Netwrix Auditor for Active Directory
Strengths: Solid Active Directory auditing tool.
Weaknesses: Limited feature scope and scattered documentation.
Verdict: If one needs to look closely at Active Directory – and just about every organisation running AD does – this purpose-built tool is just the thing.
SummaryNetwrix Auditor for Active Directory is a small piece of the much larger Netwrix Auditor Suite, which provides change and configuration auditing across a vast array of enterprise systems. Auditor for Active Directory focuses in on Active Directory configuration and change management, as well as overall security policy compliance. This product allows administrators and security professionals to monitor and report on changes in Active Directory, including who changed what, when the change was made, and from what workstation. Beyond change management, this offering also includes reporting and auditing tools for AD as a whole and Group Policy.
We found this product to be simple to install in our test environment. The software itself is installed from an executable which launches a setup wizard. At the completion of the setup wizard we were able to access the product application and begin the few short configuration tasks to add our domain settings and user information. We found the application quite easy to use with an intuitive layout. After we had our domain setup, we were able to easily run reports and perform other auditing tasks right away.
Beyond simple change management and auditing, this product also features the ability to perform recovery of unauthorised changes in which AD objects may have been deleted. Also, as a stop-gap measure, Netwrix Auditor can actually show the results of a change before the change is made to ensure there are no unintended problems. This product also includes a large amount of pre-defined reports, including regulatory audit reports for PCI, HIPAA, SOX, and FISMA.

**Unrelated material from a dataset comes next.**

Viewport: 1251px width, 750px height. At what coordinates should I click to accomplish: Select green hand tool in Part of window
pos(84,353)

Documentation was comprised of several PDF installation and administrators guides as well as a quick-start guide. The quick-start guide offered excellent detail of the initial installation and configuration steps. The other guides also offered a good amount of detail, clear step-by-step configuration instructions and many screen shots. However, we found having them broken apart by functionality made for an awkward experience. For easier and faster reference, we would like to see all documentation streamlined and organised into a single searchable document.

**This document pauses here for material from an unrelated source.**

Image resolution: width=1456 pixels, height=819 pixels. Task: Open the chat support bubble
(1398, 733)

Netwrix offers no-cost support to customers during product trials and evaluations. After the evaluation period is over, customers can purchase either basic or standard support. Basic includes business-hours phone support as well as access to product updates and grades. Standard adds 24/7 phone-based technical support. All customers can also access an online area which includes resources such as product documentation, downloads and a knowledge base.
At a price of £919 for 149 users and per user prices starting at £0.30 per user at 150 users, we found this product to be an average value for the money. We found that while it does have some solid auditing capability, a per-user price model can become expensive in larger environments for a tool with such a specific purpose. With that said, if this functionality is exactly what you are looking for, this product does an excellent job of it and is quite easy to use and deploy. Prices are US-based, thus indicative only.